Your output should be the lines below from the one with "Viewport: 472px width, 408px height." through the one with "Task: Click the Rider Light description text", copied exactly, pictures excluded.

===== Available records

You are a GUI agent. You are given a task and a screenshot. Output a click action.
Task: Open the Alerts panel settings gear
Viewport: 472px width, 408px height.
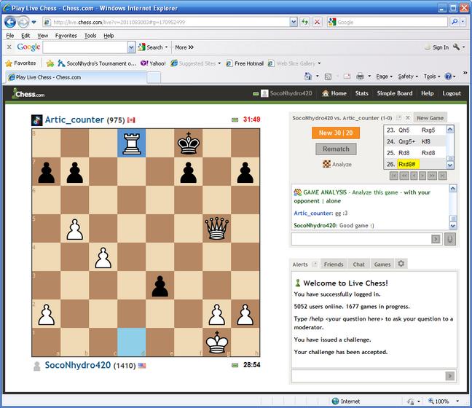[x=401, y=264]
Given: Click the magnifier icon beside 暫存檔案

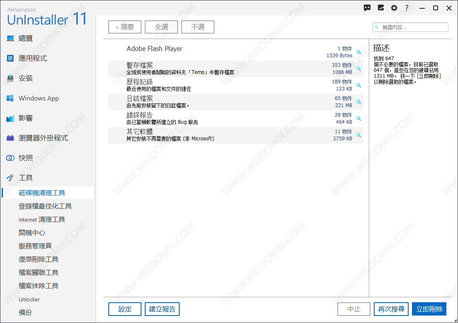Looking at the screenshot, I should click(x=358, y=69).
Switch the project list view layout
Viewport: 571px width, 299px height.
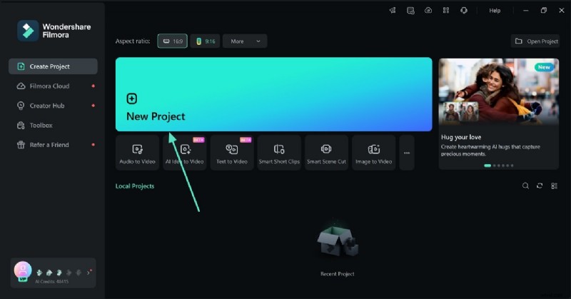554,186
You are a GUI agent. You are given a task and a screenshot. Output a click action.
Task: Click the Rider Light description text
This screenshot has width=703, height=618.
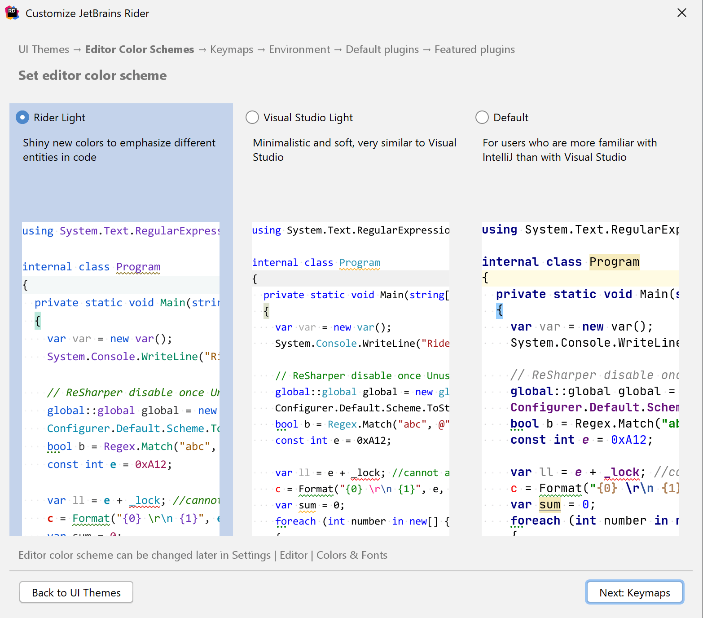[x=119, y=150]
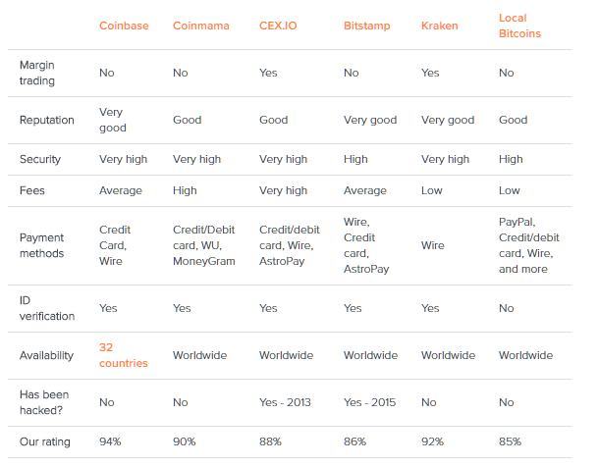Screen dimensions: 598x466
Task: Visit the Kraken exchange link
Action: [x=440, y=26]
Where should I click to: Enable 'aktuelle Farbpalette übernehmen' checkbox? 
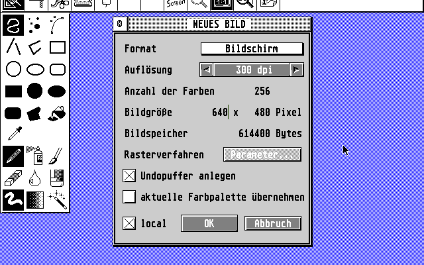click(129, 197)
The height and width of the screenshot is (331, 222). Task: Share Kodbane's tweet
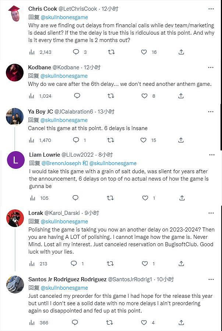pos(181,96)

==========
===== Available records

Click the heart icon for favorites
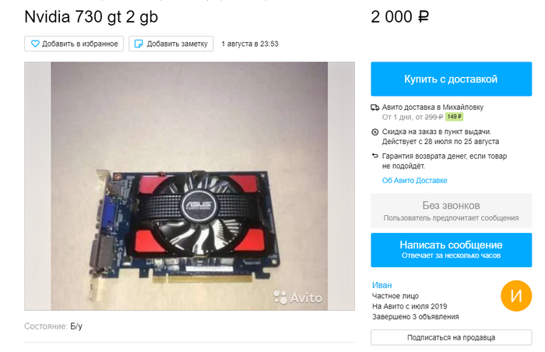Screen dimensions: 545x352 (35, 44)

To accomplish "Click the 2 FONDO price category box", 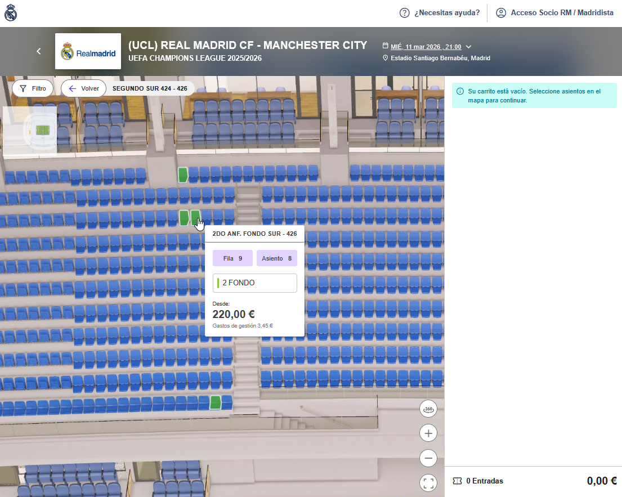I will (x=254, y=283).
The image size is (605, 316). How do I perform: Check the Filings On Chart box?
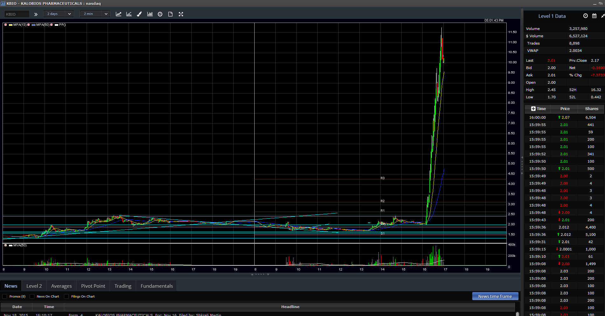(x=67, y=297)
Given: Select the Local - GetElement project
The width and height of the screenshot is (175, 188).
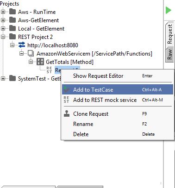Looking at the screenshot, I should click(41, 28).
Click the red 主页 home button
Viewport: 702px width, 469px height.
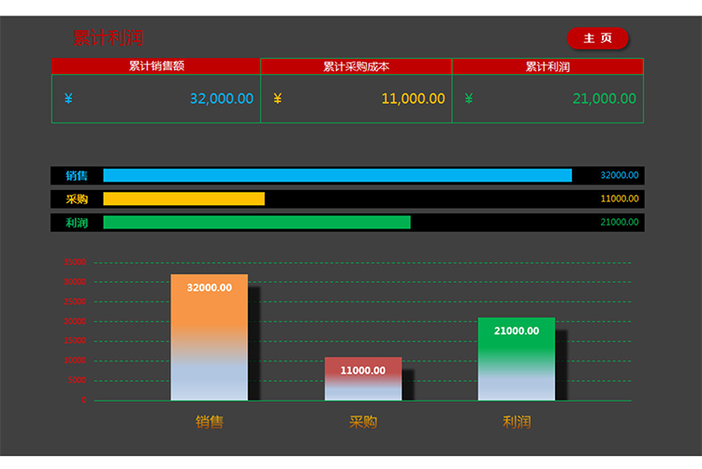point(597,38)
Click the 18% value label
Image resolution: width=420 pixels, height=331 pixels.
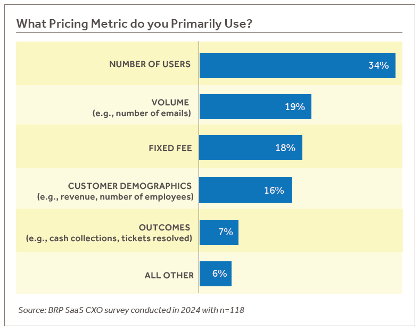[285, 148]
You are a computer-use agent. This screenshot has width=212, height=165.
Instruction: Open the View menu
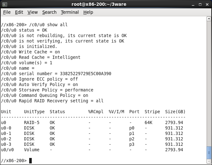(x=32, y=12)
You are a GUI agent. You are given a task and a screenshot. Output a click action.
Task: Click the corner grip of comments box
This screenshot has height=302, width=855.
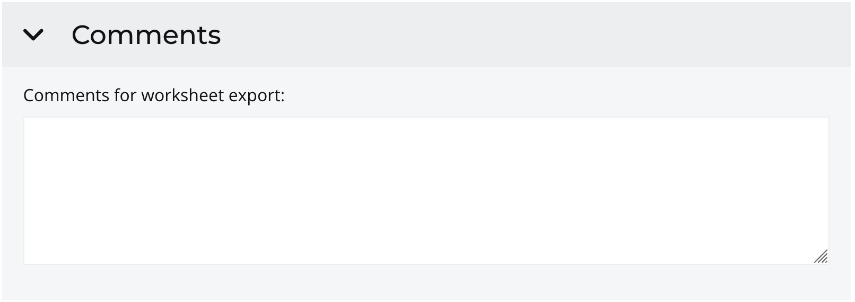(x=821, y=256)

==========

Answer -
Viewport: 472px width, 408px height.
[x=401, y=264]
Given: Click the magnifier icon beside 暫存檔案

Looking at the screenshot, I should click(x=358, y=69).
Switch the project list view layout
Viewport: 571px width, 299px height.
554,186
You are a GUI agent. You are given a task and a screenshot. Output a click action.
Task: Click the Rider Light description text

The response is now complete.